NTPサーバの奇妙な振る舞いとNTPv5の標準化

NTPv5の標準化が進められています。

そこで、実験として世の中のパブリックNTPサーバにNTPv5パケットを送信してみました。NTPv5の議論は始まったばかりですので、世の中のNTPサーバはNTPv5には対応しているはずがありません。

しかし結果は、驚くことにversionフィールドに5が指定されたNTPv4形式のパケットを返すサーバが居ることがわかりました。NTPv5とNTPv4パケットはバージョンやモードなどの領域を除き互換性がないため、そのようなパケットは破棄するしかありません。

その他にも奇妙な振る舞いをするNTPサーバもいたので、紹介していきたいと思います。

記事の後半では、そのような状況でNTPv5の仕様ではいくつかの工夫が盛り込まれていますので、それについて紹介します。

NTPv5について基本的なところは以前紹介したとおりです。
asnokaze.hatenablog.com

(なお、NTPv5については議論が始まったばっかりですので、今後大きな変更があるかもしれません)

実験

約80のパブリックなNTPサーバに対して下記の4つのパケットを送信します。

  • NTPv4として正常なパケット
  • NTPv4形式だが、バージョンフィールドに5を指定したもの
  • NTPv4として正常なパケットであり、未定義の拡張フィールドを付加したもの
  • NTPv5パケット (draft-mlichvar-ntp-ntpv5-00)
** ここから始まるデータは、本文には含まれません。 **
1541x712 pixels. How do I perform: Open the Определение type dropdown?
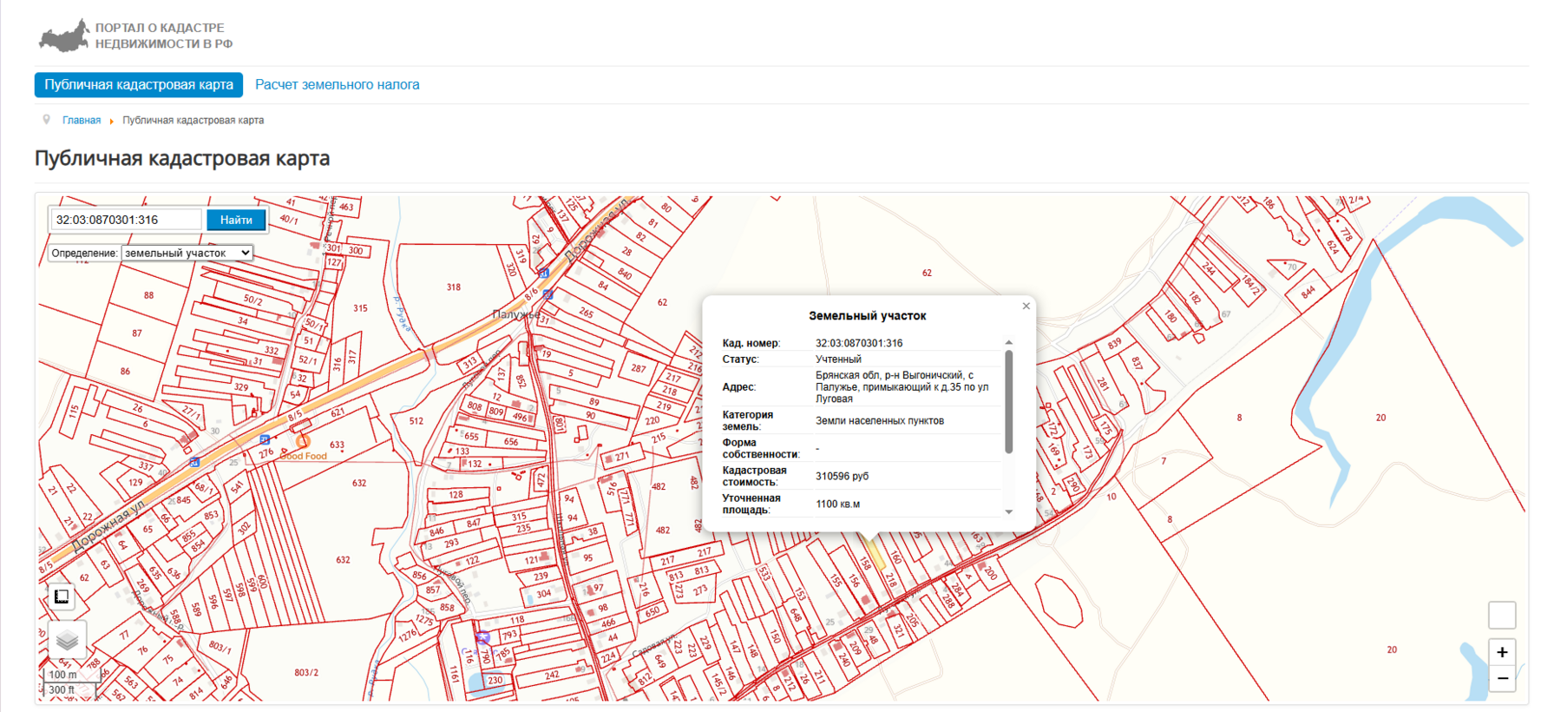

これに対して、どのようなパケットが返ってくるか観測します。

NTPv4として正常なパケット

下記の通り、もちろん正常なパケットが返ってきます (一部、NTPv3を応答しますが、大丈夫です)

  • 10%: NTPv3のパケットが返ってくる
  • 90%: NTPv4のパケットが返ってくる
NTPv4形式だが、バージョンフィールドに5を指定したもの

先述したような、バージョンフィールドに5が指定されたNTPv4パケットが返ってきます。

  • 10%: NTPv3のパケットが返ってくる
  • 70%: NTPv4形式のパケットで、バージョンフィールドに5が指定されたものが返ってくる
  • 20%: 応答なし

例えば、ntpdは将来のバージョンの扱いに不備があるようです
https://github.com/ntp-project/ntp/blob/master-no-authorname/ntpd/ntp_proto.c#L583

NTPv4として正常なパケットであり、未定義の拡張フィールドを付加したもの

NTPv4は拡張フィールドを付加できます。未定義の拡張フィールドを付加したパケットを送ったときのレスポンスを確認します。

  • 75%: NTPv4パケットが返ってくる
  • 25%: 応答なし

(TLS1.3がそうしたように、拡張フィールドでバージョンネゴシエーションをする余地があるか確認したかったのですが、いくつかのサーバはパケットをドロップしてしまいます)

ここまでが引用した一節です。